O cigarro eletrônico da empresa, o Vype, comercializado em 22 países, que promete reduzir os danos à saúde em 95%

O problema é que a tecnologia está longe de ser uma unanimidade, especialmente no Brasil. Procurada pela reportagem, a Anvisa informou que, embora estudos indiquem que os cigarros eletrônicos geram menos danos à saúde, não existem comprovação quanto à segurança na utilização do produto. “A vedação atual ao cigarro eletrônico no Brasil está baseada nos dados então disponíveis e nos argumentos apresentados pelas autoridades de saúde. Um deles é a preocupação com a alegação de que o cigarro eletrônico traz menos risco à saúde, sem que isto tenha sido demonstrado de forma clara em estudos”, informou a Anvisa, em nota. “Essa afirmação transmite a falsa sensação de segurança e pode induzir não fumantes a aderirem ao cigarro eletrônico.” A agência disse ainda que está analisando resultados preliminares de uma pesquisa da faculdade de medicina da Universidade de Nova York, que indicaram que o cigarro eletrônico poderia aumentar o risco de danos ao coração, pulmões e bexiga.

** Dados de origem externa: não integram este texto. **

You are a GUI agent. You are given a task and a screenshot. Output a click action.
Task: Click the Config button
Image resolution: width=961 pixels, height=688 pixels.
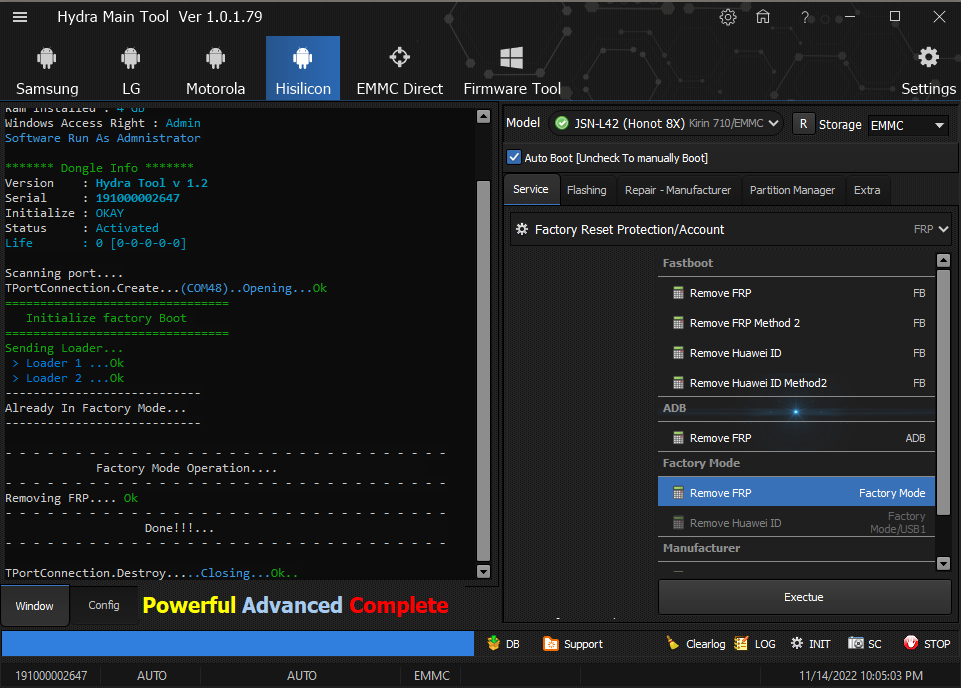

CAMPANHA Enquanto não recebem o sinal verde da Anvisa no Brasil, as empresas de tabaco se articulam para conscientizar que seus produtos causam doenças e matam. Na quarta-feira 2, a Philips Morris lançou uma nova campanha que pede para que não fumantes ajudem amigos ou parentes a parar de fumar, como “Resolução de Ano Novo”, veiculado em jornais e sites britânicos. “A desinformação e a falta de uma regulamentação clara para essas novas tecnologias acabam indiretamente protegendo o cigarro convencional”, argumentou Fernando Vieira, diretor de assuntos corporativos da Philip Morris.

A liberação do cigarro eletrônico é visto como fundamental para a saúde das empresas do setor. O consumo vem caindo ano a ano, com a ampliação das campanhas antitabagistas e a crescente busca da população por hábitos mais saudáveis de consumo. Em 1989, o percentual era de 34,8%, segundo a Pesquisa Nacional sobre Saúde e Nutrição. Em 2016, o percentual de fumantes no Brasil despencou para 10,2%, menor do que em países como Estados Unidos (16,2%) e França (23,6%). “Nosso objetivo não é incentivar o tabagismo, mas oferecer aos consumidores adultos uma alternativa menos danosa que os cigarros tradicionais”, disse o presidente da Souza Cruz. “Por isso, defendemos que a Anvisa reavalie as normas regulatórias com o que há de mais moderno no mundo.”